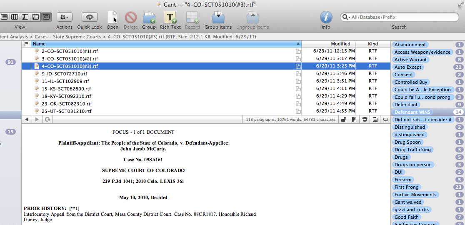Toggle the flag column header
This screenshot has width=465, height=225.
click(x=26, y=44)
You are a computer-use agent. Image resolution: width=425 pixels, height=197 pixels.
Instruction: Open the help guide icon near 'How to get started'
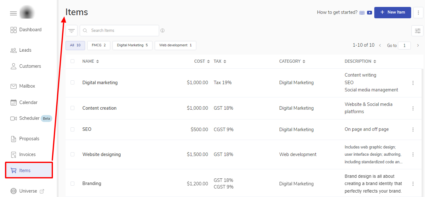(x=362, y=13)
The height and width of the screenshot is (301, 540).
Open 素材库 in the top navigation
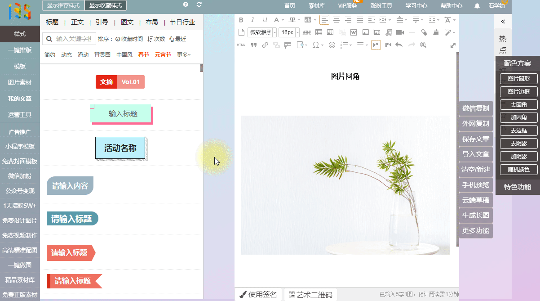317,6
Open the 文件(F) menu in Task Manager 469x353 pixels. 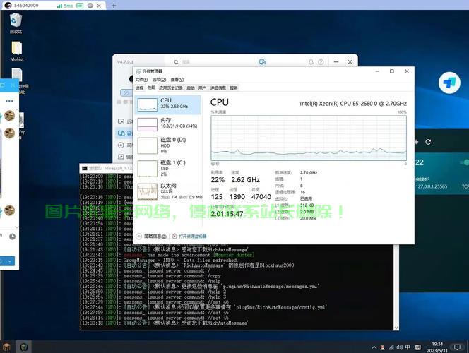tap(141, 80)
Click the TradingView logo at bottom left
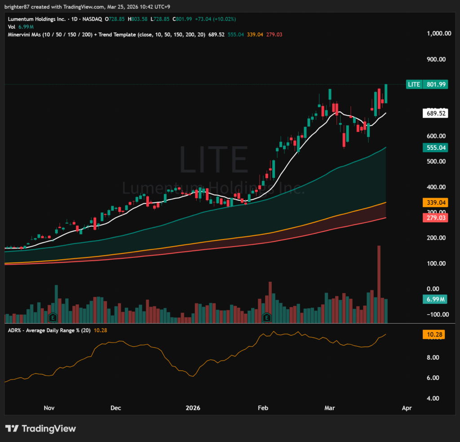460x442 pixels. [40, 428]
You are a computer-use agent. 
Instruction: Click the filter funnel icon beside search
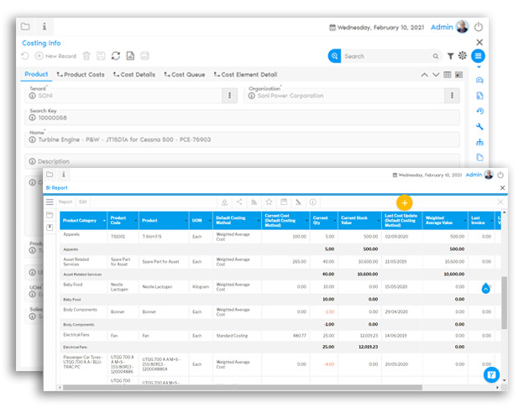(x=450, y=56)
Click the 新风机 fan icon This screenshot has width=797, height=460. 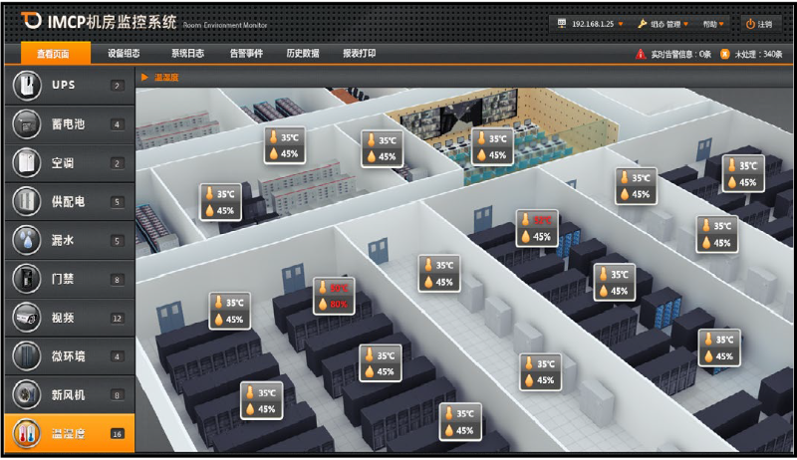pos(22,395)
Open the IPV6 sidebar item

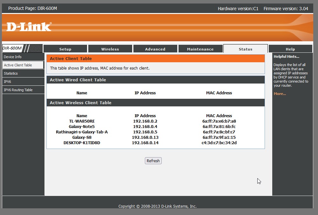8,82
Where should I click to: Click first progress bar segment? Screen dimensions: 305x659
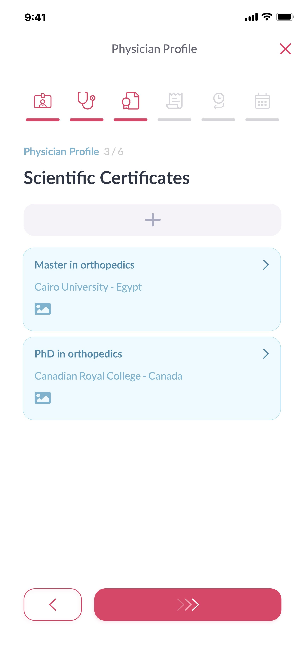click(43, 120)
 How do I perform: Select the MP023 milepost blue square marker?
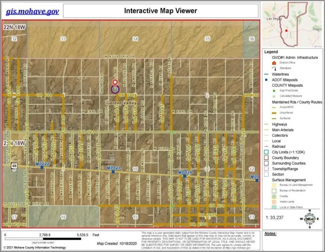(113, 172)
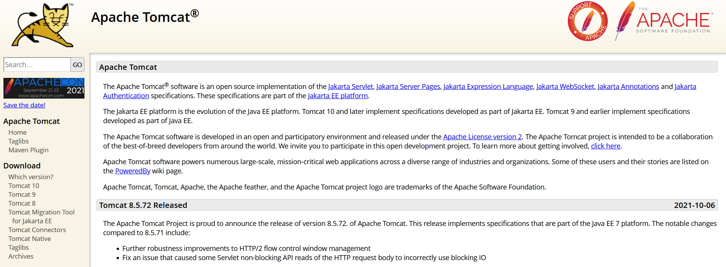Open the Tomcat 10 download page

pos(24,186)
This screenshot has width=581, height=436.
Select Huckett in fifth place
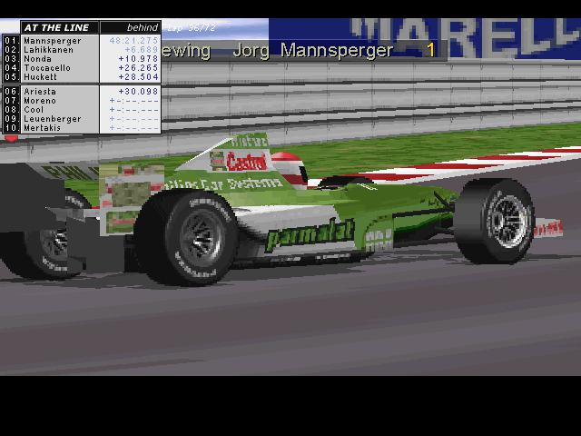click(x=43, y=77)
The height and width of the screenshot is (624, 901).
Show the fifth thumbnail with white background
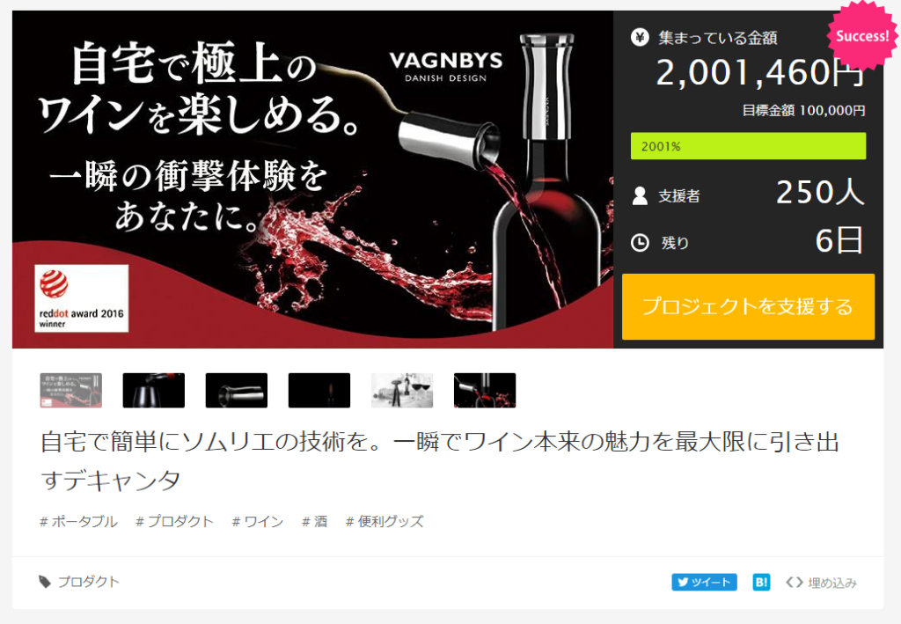(401, 390)
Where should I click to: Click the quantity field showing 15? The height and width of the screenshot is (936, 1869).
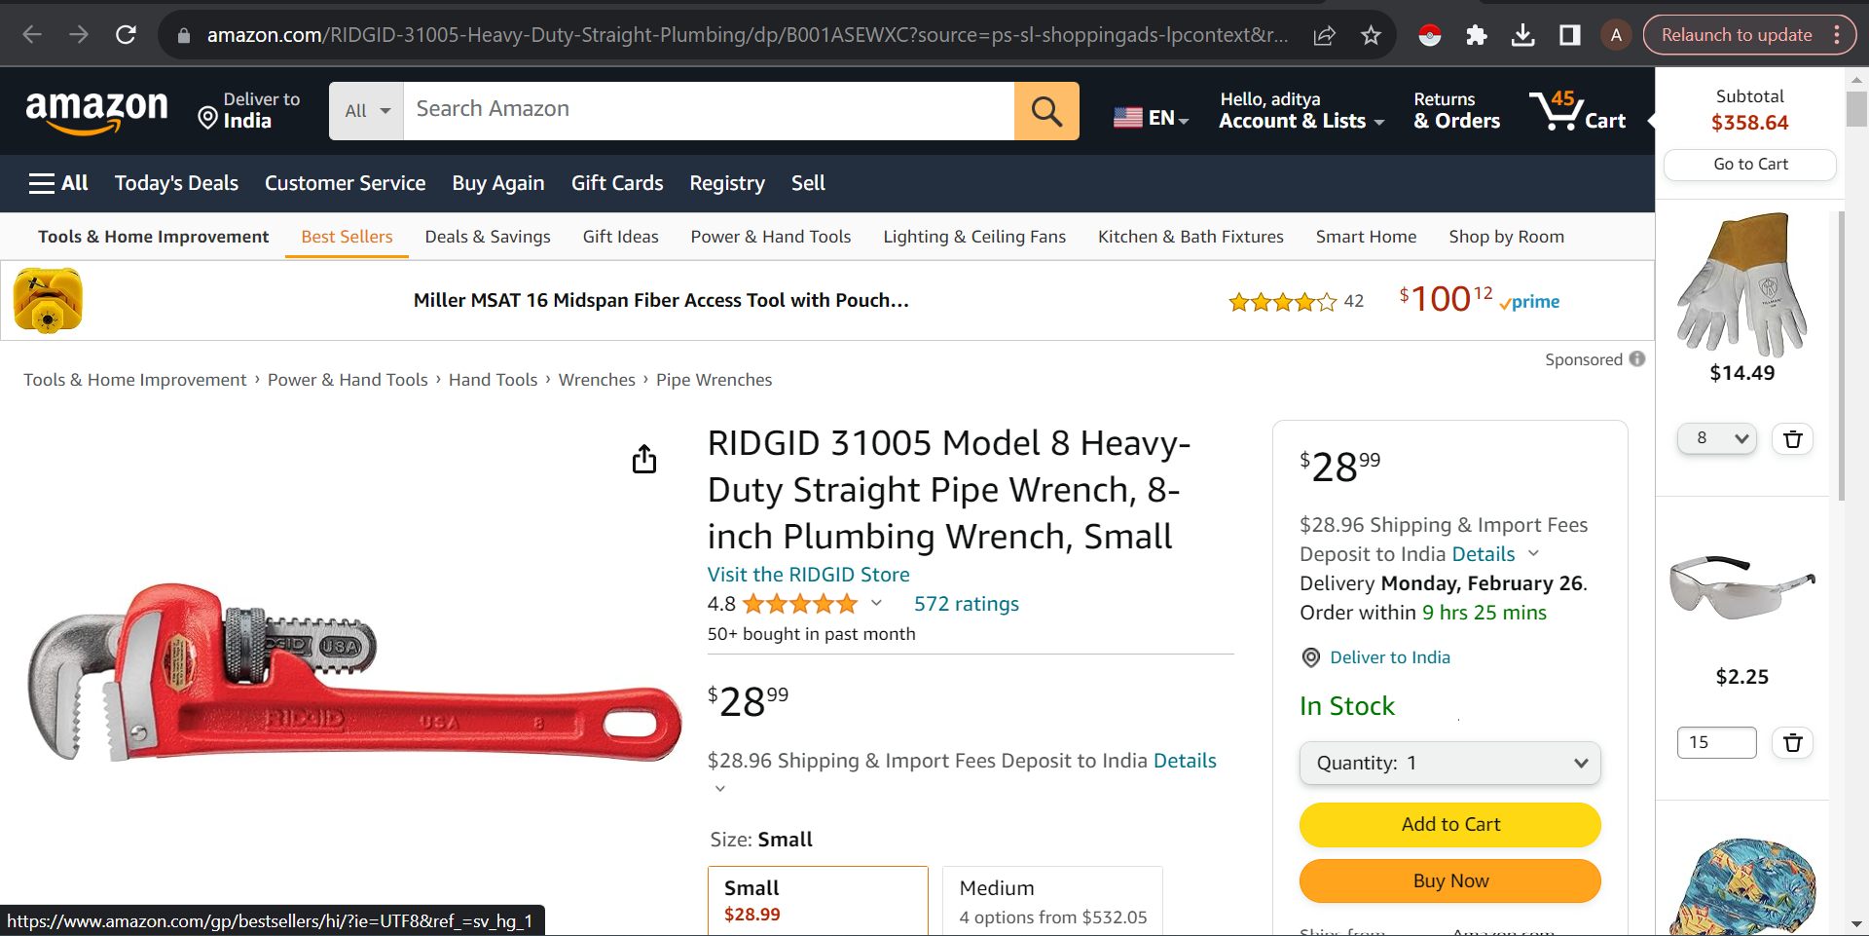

-*-

### WHAT IS REQUIRED:
With "computer" as the string to match, show every line of the entries above that has it.

### EXERCISE RESPONSE:
You are a computer-use agent. Image resolution: width=425 pixels, height=197 pixels.
You are a computer-use agent. 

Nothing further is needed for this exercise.